Do not use ADUC to view LAPS passwords!

4 min readAug 3, 2021

TL;DR if you use ADUC/RSAT to pull LAPS data you run the risk of a MITM.

Microsoft’s Local Admin Password Solution (LAPS) is a method of securely randomizing the local admin password on domain workstations. This solves the issue of a user discovering the local admin password, writing it down, sharing it with their buddies, and the inevitable installation of Trojan horse malware that looked like a useful program. It also mitigates against pass-the-hash. There are plenty of great guides out there on why you should use LAPS and how to set it up, so I won’t re-invent the wheel here. I used this one personally:

There is however an important note on LAPS that I have not seen all over Google. This is not specific to just LAPS, it’s a function of the Active Directory Users & Computers (ADUC) tool in the Remote Server Administration Tools (RSAT). It just happens to affect LAPS. By default ADUC uses LDAP and sends the attributes of an AD object in plain text.

This is relevant to LAPS as it stores the local admin password in plain text in an attribute. This attribute is confidential, in other words domain users cannot view it. Only Domain Admins can by default. To check who can view LAPS passwords run the query in PowerShell:

Find-AdmPwdExtendedRights –Identity <workstation OU> | % {_.ExtendedRightHolders}

Or simply:

Find-AdmPwdExtendedrights -Identity <workstation OU>

Helpdesk was given read access as part of a lab testing out how to prevent credential theft by utilizing LAPS.

It is important to remember that the Lightweight Directory Access Protocol (LDAP) transmits in plain text.
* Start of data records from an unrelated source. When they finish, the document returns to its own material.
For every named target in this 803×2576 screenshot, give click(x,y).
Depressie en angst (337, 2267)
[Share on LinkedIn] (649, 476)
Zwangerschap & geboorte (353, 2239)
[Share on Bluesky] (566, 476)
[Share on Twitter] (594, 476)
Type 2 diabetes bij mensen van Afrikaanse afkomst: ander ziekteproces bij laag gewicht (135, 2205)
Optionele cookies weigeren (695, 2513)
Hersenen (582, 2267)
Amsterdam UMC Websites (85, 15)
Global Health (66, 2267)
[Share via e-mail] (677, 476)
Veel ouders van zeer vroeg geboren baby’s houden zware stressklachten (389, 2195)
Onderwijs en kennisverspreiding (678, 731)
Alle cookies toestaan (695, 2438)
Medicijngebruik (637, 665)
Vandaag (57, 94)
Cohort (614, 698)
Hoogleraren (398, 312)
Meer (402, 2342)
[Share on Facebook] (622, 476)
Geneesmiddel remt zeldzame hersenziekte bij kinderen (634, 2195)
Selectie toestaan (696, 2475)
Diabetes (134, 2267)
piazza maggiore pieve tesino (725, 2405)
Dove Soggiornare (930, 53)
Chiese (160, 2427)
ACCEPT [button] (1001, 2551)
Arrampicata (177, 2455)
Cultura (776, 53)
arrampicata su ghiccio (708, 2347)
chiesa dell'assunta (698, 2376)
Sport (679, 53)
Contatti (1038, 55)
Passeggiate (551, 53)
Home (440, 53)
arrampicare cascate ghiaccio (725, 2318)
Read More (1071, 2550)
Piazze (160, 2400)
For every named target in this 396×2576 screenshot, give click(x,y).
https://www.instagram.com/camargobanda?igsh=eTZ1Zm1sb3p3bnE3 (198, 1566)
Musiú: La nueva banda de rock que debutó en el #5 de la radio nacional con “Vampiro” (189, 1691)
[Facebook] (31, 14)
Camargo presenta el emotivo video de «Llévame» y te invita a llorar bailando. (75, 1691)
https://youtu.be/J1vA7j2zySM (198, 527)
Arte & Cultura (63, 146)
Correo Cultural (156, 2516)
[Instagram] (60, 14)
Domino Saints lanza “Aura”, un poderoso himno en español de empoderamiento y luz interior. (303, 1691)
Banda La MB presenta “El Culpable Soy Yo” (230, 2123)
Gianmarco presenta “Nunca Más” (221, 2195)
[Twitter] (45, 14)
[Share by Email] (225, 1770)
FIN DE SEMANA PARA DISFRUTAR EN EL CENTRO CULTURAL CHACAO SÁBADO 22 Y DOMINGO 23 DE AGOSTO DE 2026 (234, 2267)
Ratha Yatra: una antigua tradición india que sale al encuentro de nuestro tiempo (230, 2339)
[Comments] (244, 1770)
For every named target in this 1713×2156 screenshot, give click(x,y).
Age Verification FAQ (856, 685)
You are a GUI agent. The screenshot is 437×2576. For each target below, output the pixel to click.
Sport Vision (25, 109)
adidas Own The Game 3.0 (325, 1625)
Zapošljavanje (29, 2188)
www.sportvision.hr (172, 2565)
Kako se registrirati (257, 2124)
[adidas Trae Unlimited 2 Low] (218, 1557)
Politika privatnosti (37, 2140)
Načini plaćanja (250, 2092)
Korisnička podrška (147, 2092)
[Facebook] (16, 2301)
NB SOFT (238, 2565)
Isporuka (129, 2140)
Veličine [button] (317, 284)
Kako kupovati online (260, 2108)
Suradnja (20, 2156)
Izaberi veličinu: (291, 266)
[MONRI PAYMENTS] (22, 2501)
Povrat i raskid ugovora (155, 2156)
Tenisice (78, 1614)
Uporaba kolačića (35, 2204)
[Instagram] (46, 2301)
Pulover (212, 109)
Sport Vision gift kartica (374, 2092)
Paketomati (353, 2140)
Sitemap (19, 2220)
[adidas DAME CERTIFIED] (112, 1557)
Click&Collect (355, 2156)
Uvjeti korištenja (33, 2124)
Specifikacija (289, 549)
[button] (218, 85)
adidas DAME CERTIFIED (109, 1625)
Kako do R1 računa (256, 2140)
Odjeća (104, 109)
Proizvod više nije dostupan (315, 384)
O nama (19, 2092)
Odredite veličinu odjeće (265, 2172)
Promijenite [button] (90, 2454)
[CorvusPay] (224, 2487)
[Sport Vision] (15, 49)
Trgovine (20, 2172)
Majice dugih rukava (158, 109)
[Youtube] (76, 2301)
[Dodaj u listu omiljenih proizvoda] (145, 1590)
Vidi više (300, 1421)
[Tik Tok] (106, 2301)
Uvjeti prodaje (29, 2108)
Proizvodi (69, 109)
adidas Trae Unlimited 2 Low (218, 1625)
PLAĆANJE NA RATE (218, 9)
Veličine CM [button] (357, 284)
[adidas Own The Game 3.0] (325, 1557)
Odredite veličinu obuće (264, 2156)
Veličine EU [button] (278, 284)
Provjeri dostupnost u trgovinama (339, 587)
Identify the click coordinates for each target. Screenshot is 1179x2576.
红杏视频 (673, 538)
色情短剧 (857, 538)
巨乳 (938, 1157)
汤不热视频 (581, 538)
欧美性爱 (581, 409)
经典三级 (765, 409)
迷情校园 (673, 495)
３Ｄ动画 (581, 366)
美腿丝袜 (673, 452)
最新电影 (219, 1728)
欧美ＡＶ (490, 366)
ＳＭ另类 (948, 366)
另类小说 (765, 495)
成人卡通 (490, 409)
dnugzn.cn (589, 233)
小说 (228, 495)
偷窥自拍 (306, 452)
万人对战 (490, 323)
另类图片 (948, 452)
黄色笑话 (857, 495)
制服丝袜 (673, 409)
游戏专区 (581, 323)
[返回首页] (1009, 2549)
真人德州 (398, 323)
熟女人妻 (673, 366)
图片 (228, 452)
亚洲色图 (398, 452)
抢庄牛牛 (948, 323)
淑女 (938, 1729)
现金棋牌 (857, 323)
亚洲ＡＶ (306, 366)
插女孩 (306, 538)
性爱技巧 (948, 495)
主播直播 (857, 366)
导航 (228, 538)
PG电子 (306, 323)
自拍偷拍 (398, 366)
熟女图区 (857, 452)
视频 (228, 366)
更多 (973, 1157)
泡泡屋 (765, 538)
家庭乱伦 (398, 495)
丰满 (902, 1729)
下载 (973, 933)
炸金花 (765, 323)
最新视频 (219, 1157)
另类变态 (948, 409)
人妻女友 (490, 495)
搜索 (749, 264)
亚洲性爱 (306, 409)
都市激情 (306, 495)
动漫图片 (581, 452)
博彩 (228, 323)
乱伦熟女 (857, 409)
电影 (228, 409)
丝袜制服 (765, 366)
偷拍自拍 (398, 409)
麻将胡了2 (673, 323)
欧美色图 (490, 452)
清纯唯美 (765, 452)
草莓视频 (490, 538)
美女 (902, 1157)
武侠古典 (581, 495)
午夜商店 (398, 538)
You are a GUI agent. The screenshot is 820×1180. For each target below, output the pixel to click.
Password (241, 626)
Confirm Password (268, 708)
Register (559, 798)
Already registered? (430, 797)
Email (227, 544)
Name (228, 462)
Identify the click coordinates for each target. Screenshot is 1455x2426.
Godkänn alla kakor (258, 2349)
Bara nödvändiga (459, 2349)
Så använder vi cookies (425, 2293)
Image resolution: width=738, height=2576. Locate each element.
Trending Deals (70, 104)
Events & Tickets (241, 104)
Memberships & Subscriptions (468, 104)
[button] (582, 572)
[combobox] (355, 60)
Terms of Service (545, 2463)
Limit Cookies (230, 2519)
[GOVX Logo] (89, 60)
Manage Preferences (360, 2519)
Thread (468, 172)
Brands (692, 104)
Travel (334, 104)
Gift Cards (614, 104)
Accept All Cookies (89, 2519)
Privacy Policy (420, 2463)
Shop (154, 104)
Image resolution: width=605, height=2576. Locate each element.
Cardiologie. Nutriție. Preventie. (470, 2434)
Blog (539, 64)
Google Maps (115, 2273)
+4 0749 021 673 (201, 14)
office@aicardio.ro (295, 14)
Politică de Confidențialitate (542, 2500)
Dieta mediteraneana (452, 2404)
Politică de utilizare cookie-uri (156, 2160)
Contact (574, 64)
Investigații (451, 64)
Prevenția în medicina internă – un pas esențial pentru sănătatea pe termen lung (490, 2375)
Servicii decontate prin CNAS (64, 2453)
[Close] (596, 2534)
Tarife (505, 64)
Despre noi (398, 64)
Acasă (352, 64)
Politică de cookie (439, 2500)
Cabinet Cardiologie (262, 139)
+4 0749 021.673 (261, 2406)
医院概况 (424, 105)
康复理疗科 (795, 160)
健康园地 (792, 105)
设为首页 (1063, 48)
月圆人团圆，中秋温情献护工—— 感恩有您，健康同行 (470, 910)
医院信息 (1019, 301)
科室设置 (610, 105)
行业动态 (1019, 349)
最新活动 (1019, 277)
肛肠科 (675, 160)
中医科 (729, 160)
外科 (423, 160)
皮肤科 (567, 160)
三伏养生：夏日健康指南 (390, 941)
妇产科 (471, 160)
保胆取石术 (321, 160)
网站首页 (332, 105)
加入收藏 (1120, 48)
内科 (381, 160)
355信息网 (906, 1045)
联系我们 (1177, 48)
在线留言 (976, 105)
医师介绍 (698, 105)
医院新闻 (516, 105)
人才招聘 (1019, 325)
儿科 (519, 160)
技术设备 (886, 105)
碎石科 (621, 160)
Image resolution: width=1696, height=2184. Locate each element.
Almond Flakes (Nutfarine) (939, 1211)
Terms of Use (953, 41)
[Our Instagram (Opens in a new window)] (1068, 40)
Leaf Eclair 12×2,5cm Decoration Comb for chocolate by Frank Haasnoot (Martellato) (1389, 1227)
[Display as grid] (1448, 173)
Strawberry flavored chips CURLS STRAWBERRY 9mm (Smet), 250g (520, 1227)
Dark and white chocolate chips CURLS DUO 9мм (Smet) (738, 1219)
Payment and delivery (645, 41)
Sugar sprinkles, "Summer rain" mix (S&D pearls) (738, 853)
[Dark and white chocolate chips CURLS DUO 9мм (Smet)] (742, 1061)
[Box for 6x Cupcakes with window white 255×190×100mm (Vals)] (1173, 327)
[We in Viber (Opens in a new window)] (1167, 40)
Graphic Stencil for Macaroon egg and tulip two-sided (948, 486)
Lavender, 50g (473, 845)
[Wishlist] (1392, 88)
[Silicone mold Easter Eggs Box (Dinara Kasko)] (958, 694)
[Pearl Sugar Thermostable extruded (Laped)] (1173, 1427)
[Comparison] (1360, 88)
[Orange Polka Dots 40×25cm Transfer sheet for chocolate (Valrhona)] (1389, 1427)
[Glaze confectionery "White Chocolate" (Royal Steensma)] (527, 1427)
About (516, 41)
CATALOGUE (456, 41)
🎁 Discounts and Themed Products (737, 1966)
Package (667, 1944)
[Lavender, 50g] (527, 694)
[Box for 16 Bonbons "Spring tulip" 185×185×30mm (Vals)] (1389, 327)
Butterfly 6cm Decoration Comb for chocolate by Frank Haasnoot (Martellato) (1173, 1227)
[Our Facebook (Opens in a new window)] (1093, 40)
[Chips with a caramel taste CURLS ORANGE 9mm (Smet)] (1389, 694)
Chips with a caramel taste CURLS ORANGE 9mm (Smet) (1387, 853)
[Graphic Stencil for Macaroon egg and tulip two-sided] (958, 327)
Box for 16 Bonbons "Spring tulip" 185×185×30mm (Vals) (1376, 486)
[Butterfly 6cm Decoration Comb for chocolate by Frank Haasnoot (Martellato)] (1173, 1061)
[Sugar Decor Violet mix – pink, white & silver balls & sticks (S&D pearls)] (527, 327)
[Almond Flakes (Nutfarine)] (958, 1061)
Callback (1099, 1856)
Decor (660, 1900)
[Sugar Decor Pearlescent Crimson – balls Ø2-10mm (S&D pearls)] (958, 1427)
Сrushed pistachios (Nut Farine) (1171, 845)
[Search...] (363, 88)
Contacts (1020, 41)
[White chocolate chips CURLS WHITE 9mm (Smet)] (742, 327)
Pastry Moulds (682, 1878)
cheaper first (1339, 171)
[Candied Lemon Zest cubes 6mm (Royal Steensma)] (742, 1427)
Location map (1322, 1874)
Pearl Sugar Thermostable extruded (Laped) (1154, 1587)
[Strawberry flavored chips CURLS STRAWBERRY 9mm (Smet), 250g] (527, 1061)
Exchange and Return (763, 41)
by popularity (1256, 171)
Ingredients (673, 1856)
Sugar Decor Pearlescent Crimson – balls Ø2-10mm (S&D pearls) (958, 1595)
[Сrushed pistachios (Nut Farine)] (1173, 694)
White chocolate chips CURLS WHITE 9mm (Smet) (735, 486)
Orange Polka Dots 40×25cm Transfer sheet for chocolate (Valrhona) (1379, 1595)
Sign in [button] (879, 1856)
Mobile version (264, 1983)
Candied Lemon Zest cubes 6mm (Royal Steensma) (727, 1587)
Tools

Since ADUC uses LDAP by default, this means that if the helpdesk personnel get in the bad habit of using ADUC to view workstation attributes then the LAPS passwords will be transmitted in plaintext across the network.

Blissfully unaware helpdesk personnel using ADUC
Viewed from an out of band IDS, or the attacker performing MITM

The domain workstation’s FQDN and location in AD are in the same TCP Stream, so an attacker would not have an issue locating the system.

Administrators should be logged in under their normal user account obviously, so a better practice for pulling a LAPS password when necessary is to run PowerShell as their privileged account, then either:

Get-AdmPwdPassword -ComputerName <ComputerName>


Get-ADComputer -Identity <ComputerName> -Properties ms-Mcs-AdmPwd

WinRM is encrypted by default, so this method is preferred. A MITM will only see encrypted gibberish when PowerShell is in use.

Next, since we just publicly posted the local admin password to one of our VMs, go ahead and get Windows to generate a new random password and apply it to the workstation. This can be done either from the workstation:

Or from a management system:

Please note that to successfully execute an ‘Invoke-GPUpdate’ or do the same task from the GUI via GPMC by right clicking the OU and selecting ‘Group Policy Update’ the domain clients will need to allow Remote Scheduled Task Management through Windows Firewall. This can be centrally managed by a GPO for an inbound rule under Computer Configuration\Policies\Windows Settings\Security Settings\Windows Firewall with Advanced Security\Inbound Rules. Then simply apply the GPO to the OU containing the domain workstations.


In summary LAPS is an easy to implement and easy to use method of handling local admin passwords in a Windows domain. Just ensure that administrators are following best practices whenever they need to pull the LAPS password from AD.